Sleeve 350 has a forward arm 352 that is formed to slide over the
front end of a drive such as drive 304, to more fully seat the
drive without the need for mounting screws or the like. It should
be understood that one or more of the modifications to sleeves,
such as varying the widths and thicknesses, angles of center beams,
and the like, are within the scope of the invention, and that such
changes to the inner dimensions are not limited to those discussed
herein, but in fact encompass any modifications to the inner
dimensions of the sleeves to provide proper translation and
rotation to mount any drive that fits within the oversized drive
bay.
[0054] One embodiment of a multi media printer 400 is shown in
greater detail in FIG. 4. System 400 comprises generally an input
bin 100 positioned near feed chute 250 and singulator 200. Beneath
singulator 200, feed chute 250, and input bin 100 is recorder 270
mounted in drive mounting system 300. Angled motion picker body 450
is shown on belt and pulley system 406 in two different locations,
near recorder 270 and near a printer below recorder 270 and about
output bin 500.
[0055] One embodiment of an angled motion picker 440 is shown in
greater detail in FIG. 4. Angled motion picker 440 comprises in one
embodiment a DC motor 402, a gear reduction 404, a belt and pulley
drive 406, an encoder 408, a linear rail 410, and a picker body
450. The picker body 450 is in one embodiment a friction grab
picker. A single spring loaded finger provides a grip for this
passive picker. No electronics are required on the picker, reducing
the complexity of the picker. Picker body 450 comprises in one
embodiment a clip 460, an arm 470 holding an actuator 480 and a
gripping finger 490. The arm 470 mounts the actuator 480 and
gripping finger 490, and along with the clip 460, also integral to
the picker body 450, the entire assembly moves with the belt 432 of
belt and pulley drive 406 guided by rail 410.
[0056] Belt and pulley drive 406 comprises belt 432 moved by motion
of pulley members 434. Clip 460 is affixed to belt 432 and moves
when belt 432 moves. Clip 460 is connected to and moves with arm
470, which houses actuator 480 and gripping finger 490 as shown in
greater detail in FIGS. 4A, 4B, and 4C, which are views of the
picker 410 and its operation. Further details of each of the
components of the picker 410 are shown in FIGS. 4D, 4E, 4F, and 4G
below.
[0057] As has been mentioned, picker body 450 is fastened via clip
460 to belt 432 of belt and pulley system 406. Arm 470, connected
to clip 460, rides along linear rail 410, with arm 470 having an
opening through which linear rail 410 passes so as to maintain
alignment and movement of picker body 450 in a linear motion
parallel to the axis of linear rail 410. Referring now also to FIG.
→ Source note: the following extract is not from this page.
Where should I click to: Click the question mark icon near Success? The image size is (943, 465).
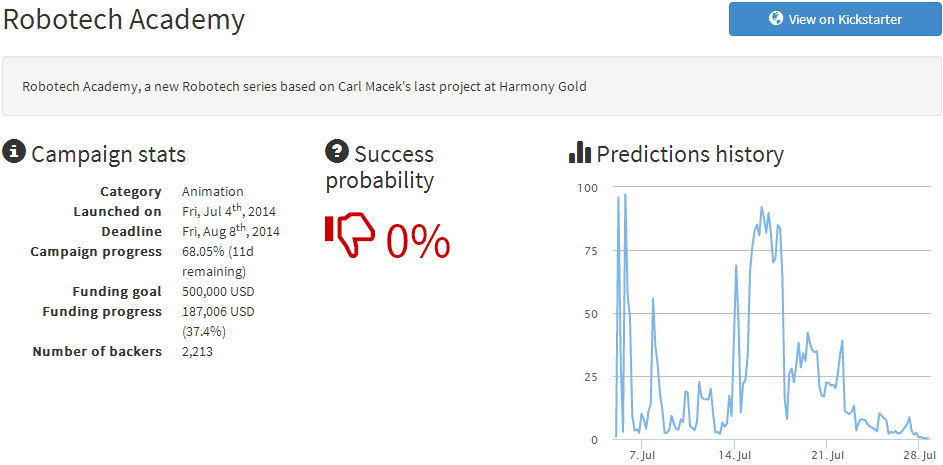coord(337,151)
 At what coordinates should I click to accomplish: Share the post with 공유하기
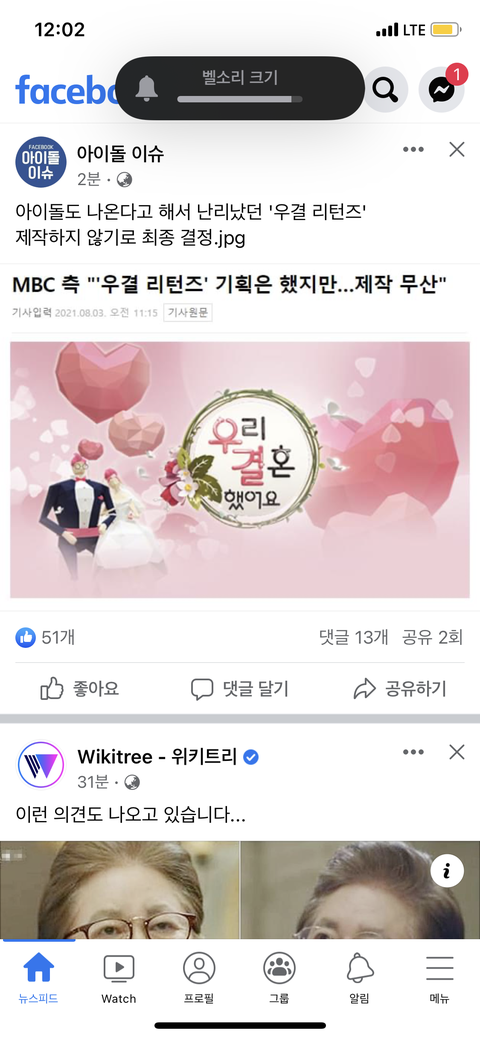click(400, 689)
4E, clip 460 has a pair of flat stop surfaces 462 and 464, and a
pair of notches 466 and 468. Surface 484 of actuator 480 rests in
one or the other of notches 466 or 468 when the belt and therefore
the picker are in motion. For the picker body 450 to be in a
gripping position, surface 484 of actuator 480 is in notch 466 of
clip 460, and therefore actuator 480 is rotated about pivot point
486 in the direction of arrows 488 (FIG. 4F). Gripping finger is in
a biased position so that the bottom 496 of finger 490 extends out
a distance .alpha. from downwardly extending protrusion 472 of arm
470. This distance is in one embodiment approximately {fraction
(10/1000)} of an inch. The extended finger portion 496 and the
opposite side 474 of protrusion 472 are sufficiently spaced so as
to grip a disc by its center opening for carrying and transport by
the picker. Further, arm 470 has stop members 475 and 477. When the
picker body 450 is in motion downward, stop member 475 of arm 470
abuts a stop member 438 on belt and pulley system 406 as belt 432
moves. To release a gripped disc from the picker 440, the belt 432
is moved downward until arm stop surface 476 hits stop member 438,
stopping motion of arm 470. Clip 460 continues to move as the belt
432 is overdriven, snapping the actuator 480 from its gripping
position in notch 466 to its release position in notch 468.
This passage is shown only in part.